Code Mirrorer is an advanced code analysis and feature extraction tool that leverages Greptile AI and Large Language Models (LLMs) to help developers learn from and integrate features from ideal codebases into their own projects. This tool provides an interactive way to explore, understand, and adapt code while considering the specific context of the user's codebase.
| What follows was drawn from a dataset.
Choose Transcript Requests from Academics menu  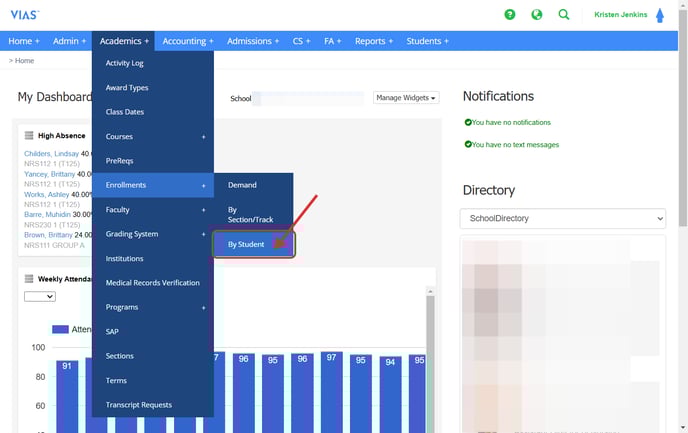pyautogui.click(x=139, y=405)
- Framework: Next.js (React framework)
- Language: TypeScript
- AI/LLM Tools:
- Greptile: Used for querying and analyzing code repositories
- Pinecone: Vector database for storing and retrieving relevant code snippets and chat history
- Hugging Face: LLM model (BAAI/bge-m3) for text embedding
-
Repository Indexing
- Index two GitHub repositories: an "ideal" repository and the user's repository
- Supports specifying different branches for each repository
-
Feature Extraction
- Extract specific features from the ideal repository based on user input
- Provide detailed explanations of how the extracted code works
-
Compatibility Analysis
- Analyze the compatibility of extracted features with the user's codebase
- Provide a compatibility score and explain potential issues or necessary modifications
-
Implementation Suggestions
- Generate multiple implementation approaches for the extracted feature
- Provide advantages and disadvantages for each suggested implementation
-
Interactive Chat Interface
- Allow users to ask questions and seek clarifications about extracted features, compatibility, or implementations
- Provide context-aware responses using both ideal and user repositories
-
Persistent Sessions
- Maintain user sessions to allow returning to previous work
-
Repository Submission: Users submit links to two GitHub repositories - an ideal repo and their own repo.
-
Indexing: The system indexes both repositories, making their contents searchable and analyzable.
-
Feature Extraction: Users can request to extract a specific feature by providing a title and description. The system uses AI to locate and extract relevant code from the ideal repository.
-
Compatibility Check: The extracted feature is analyzed for compatibility with the user's repository. This includes a compatibility score and detailed explanation of potential issues.
-
Implementation Suggestions: The system generates multiple ways to implement the extracted feature in the user's codebase, complete with pros and cons for each approach.
-
Interactive Chat: Users can engage in a chat interface to ask questions, seek clarifications, or get more details about any aspect of the extracted feature or suggested implementations.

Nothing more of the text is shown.